- Mount Lambe Location within Alberta Mount Lambe Location within British Columbia Mount Lambe Location within Canada

Highest point
- Elevation: 3,182 m (10,440 ft)
- Prominence: 263 m (863 ft)
- Parent peak: Solitaire Mountain (3300 m)
- Listing: Mountains of Alberta; Mountains of British Columbia;
- Coordinates: 51°44′14″N 116°49′16″W﻿ / ﻿51.73722°N 116.82111°W

Geography
- Country: Canada
- Provinces: Alberta and British Columbia
- Protected area: Banff National Park
- Parent range: Park Ranges
- Topo map: NTS 82N10 Blaeberry River

Climbing
- First ascent: 1918 Interprovincial Boundary Commission

= Mount Lambe =

Mountain in the country of Canada

Mount Lambe is a 3182 m mountain summit located in the Canadian Rockies on the border of Alberta and British Columbia.

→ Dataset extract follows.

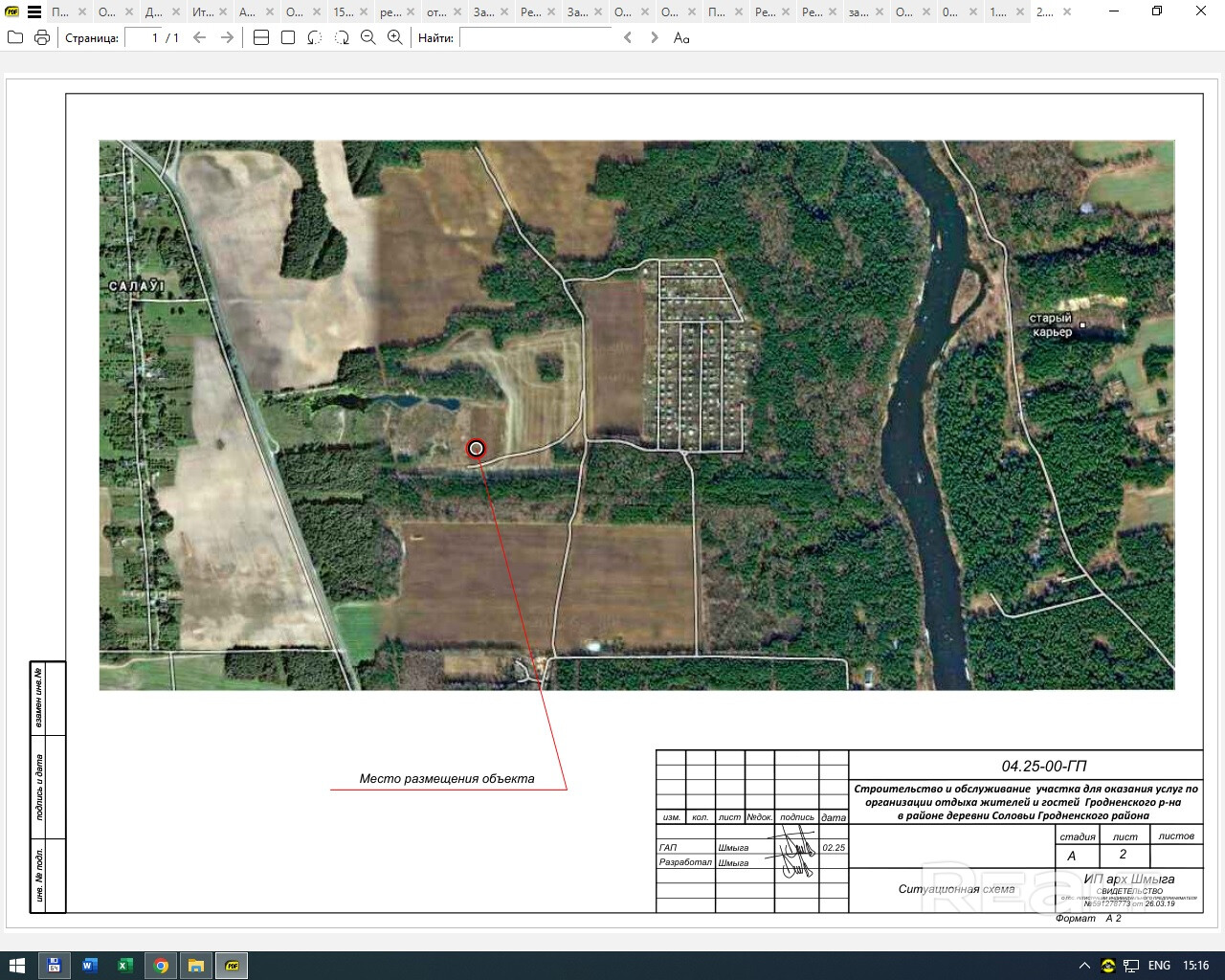Find next search match arrow

(655, 37)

It was named in 1918 after Lawrence Morris Lambe, a Canadian geologist, palaeontologist, and ecologist from the Geological Survey of Canada.

==Geology==
Mount Lambe is composed of sedimentary rock laid down during the Precambrian to Cambrian periods and pushed east and over the top of younger rock during the Laramide orogeny.

==Climate==
Based on the Köppen climate classification, Mount Lambe is located in a subarctic climate with cold, snowy winters, and mild summers. Temperatures can drop below −20 °C with wind chill factors below −30 °C.